ArtifactWhat it provesPolicy gate
Source commitWhich repository revision introduced the change, including agent-authored files.Require protected branch, review, and workflow identity.
Build provenanceWhich builder, workflow, inputs, and digest produced the artifact.Accept only trusted CI builders and expected repo paths.
SBOMWhich software dependencies, licenses, and components are included.Block banned licenses, vulnerable packages, and unknown registries.
ML-BOMWhich models, datasets, embeddings, frameworks, and eval metadata are involved.Block unapproved models or missing data lineage.
Container signatureWhether the image digest matches a trusted signature.Deploy only signed digests, never mutable tags alone.
Eval attestationWhich tests, scans, and model evals passed for this exact artifact.Require minimum coverage, security scan, and eval threshold.

AI agents need identity in the trail

When an agent makes a change, the provenance trail should not pretend a human typed every line. The commit and pull request should show the human approver, the agent or workflow identity, the tools used, and the files touched. The point is not blame. The point is replayability: if a model upgrade or agent policy causes bad output, you need to find every artifact built under that context.

This is where AI governance meets DevSecOps.

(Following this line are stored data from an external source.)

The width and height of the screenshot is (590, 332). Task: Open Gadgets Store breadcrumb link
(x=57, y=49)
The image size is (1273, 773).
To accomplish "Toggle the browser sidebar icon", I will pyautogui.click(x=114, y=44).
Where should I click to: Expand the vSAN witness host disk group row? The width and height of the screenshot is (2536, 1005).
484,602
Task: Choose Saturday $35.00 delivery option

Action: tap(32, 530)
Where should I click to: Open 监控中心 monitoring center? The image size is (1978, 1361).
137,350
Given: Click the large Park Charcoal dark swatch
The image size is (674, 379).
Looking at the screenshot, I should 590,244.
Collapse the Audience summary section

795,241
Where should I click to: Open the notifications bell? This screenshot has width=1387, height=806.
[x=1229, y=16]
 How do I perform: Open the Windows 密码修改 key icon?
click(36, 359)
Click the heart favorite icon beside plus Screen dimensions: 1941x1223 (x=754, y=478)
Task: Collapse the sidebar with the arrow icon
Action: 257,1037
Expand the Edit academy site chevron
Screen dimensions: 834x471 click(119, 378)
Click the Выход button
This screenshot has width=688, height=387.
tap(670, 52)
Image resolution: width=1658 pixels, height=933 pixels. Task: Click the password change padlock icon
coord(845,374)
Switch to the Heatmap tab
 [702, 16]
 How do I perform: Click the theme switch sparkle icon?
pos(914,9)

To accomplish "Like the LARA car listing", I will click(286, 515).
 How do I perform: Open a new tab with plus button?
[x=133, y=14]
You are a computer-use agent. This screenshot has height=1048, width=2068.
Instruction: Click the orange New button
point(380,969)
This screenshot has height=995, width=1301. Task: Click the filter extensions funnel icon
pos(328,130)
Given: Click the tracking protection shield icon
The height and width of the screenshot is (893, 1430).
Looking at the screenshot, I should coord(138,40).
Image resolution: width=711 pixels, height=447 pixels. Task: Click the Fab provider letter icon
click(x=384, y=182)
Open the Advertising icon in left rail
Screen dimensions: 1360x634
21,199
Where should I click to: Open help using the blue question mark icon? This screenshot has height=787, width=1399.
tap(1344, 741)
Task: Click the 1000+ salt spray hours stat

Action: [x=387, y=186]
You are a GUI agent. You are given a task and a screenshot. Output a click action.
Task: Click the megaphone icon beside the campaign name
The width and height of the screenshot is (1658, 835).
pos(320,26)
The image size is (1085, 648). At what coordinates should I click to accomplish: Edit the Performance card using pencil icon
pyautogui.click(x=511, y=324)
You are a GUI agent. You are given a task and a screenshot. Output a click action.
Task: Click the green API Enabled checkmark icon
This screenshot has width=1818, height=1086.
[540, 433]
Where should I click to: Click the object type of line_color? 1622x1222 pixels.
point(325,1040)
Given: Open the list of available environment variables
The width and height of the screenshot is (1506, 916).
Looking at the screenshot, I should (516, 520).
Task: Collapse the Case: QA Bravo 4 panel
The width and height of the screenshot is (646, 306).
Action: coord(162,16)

Agent output should become an input to the same verification fabric as human code: branch protection, tests, SBOM, signed provenance, artifact verification, and runtime monitoring.

What I would build

I would build an "AI artifact passport" for every deployable service. The passport would combine source commit, human reviewer, agent identity, prompt or task reference, SBOM, ML-BOM, SLSA provenance, cosign signature, eval results, vulnerability scan, and deployment environment. Production would reject releases without a valid passport.

The best version would be boring to use: one CI reusable workflow emits the evidence, one policy engine verifies it, and one dashboard shows what is trusted, what is expired, and what cannot be reproduced.

The design principle

AI-generated code does not need a separate trust universe. It needs stronger evidence inside the software supply chain we already have. If a system cannot prove where an artifact came from, what it contains, who approved it, and why production accepted it, then speed has outrun accountability.